-- Begin DOCUMENT EXCERPT --

Tuesday, December 13, 2016

Andrew Charlesworth - An Atlas of Rural Protest in Britain 1548-1900

Rebecca rioters in 1843
This short "atlas" describing rural protests is a surprisingly useful book for those trying to understand the dynamics of protest in Britain's rural areas and, in particular, how communities responded to the development of the capitalist mode of production and the changes that took place in the countryside as a result. The book is broken up into small sections, many authored by key historians of the subject. In fact many of the authors within have had other works reviewed on this book, or have written key texts on their subject I'll get around to sooner or later. Some of the links are below.

The book focuses on what are described as "direct collective action", such as mass protests, food riots, demonstrations and so on. These range from riots against high prices of food, to demonstrations against militia recruitment and turnpikes. The book covers many forgotten events (who today has heard of the Midlands Revolt of 1607, or the 1596 rising?) but sometimes is short on detail. One thing that does come across though is that despite the beliefs of the authorities at the time or often simple analysis by historians since, most rural "direct collective action" was not simply blind rage and frustration and landowners or the wealthy. Many of the protests were heavily organised attempts to protect the interests of the mass of the rural population, to fight unjust laws and pricing, or even to protest at symbols of wealth that represented the enforced changes communities were experiencing.

-- End DOCUMENT EXCERPT --
-- Begin DATASET EXCERPT --

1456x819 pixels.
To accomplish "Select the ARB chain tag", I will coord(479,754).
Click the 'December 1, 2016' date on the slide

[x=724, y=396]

-- End DATASET EXCERPT --

▶ **SET OF TASKS**:
1) Write out the passage of the book review that begins with the words containing "Andrew Charlesworth - An" and ends with "links are below.".
2) Render this sentence from the book review in Spanish: "The book is broken up into small sections, many authored by key historians of the subject."
Work only from the book review.

▶ **PROBLEM SOLUTIONS**:
1)
Andrew Charlesworth - An Atlas of Rural Protest in Britain 1548-1900

Rebecca rioters in 1843
This short "atlas" describing rural protests is a surprisingly useful book for those trying to understand the dynamics of protest in Britain's rural areas and, in particular, how communities responded to the development of the capitalist mode of production and the changes that took place in the countryside as a result. The book is broken up into small sections, many authored by key historians of the subject. In fact many of the authors within have had other works reviewed on this book, or have written key texts on their subject I'll get around to sooner or later. Some of the links are below.

2) El libro está dividido en secciones breves, muchas de ellas escritas por historiadores clave del tema.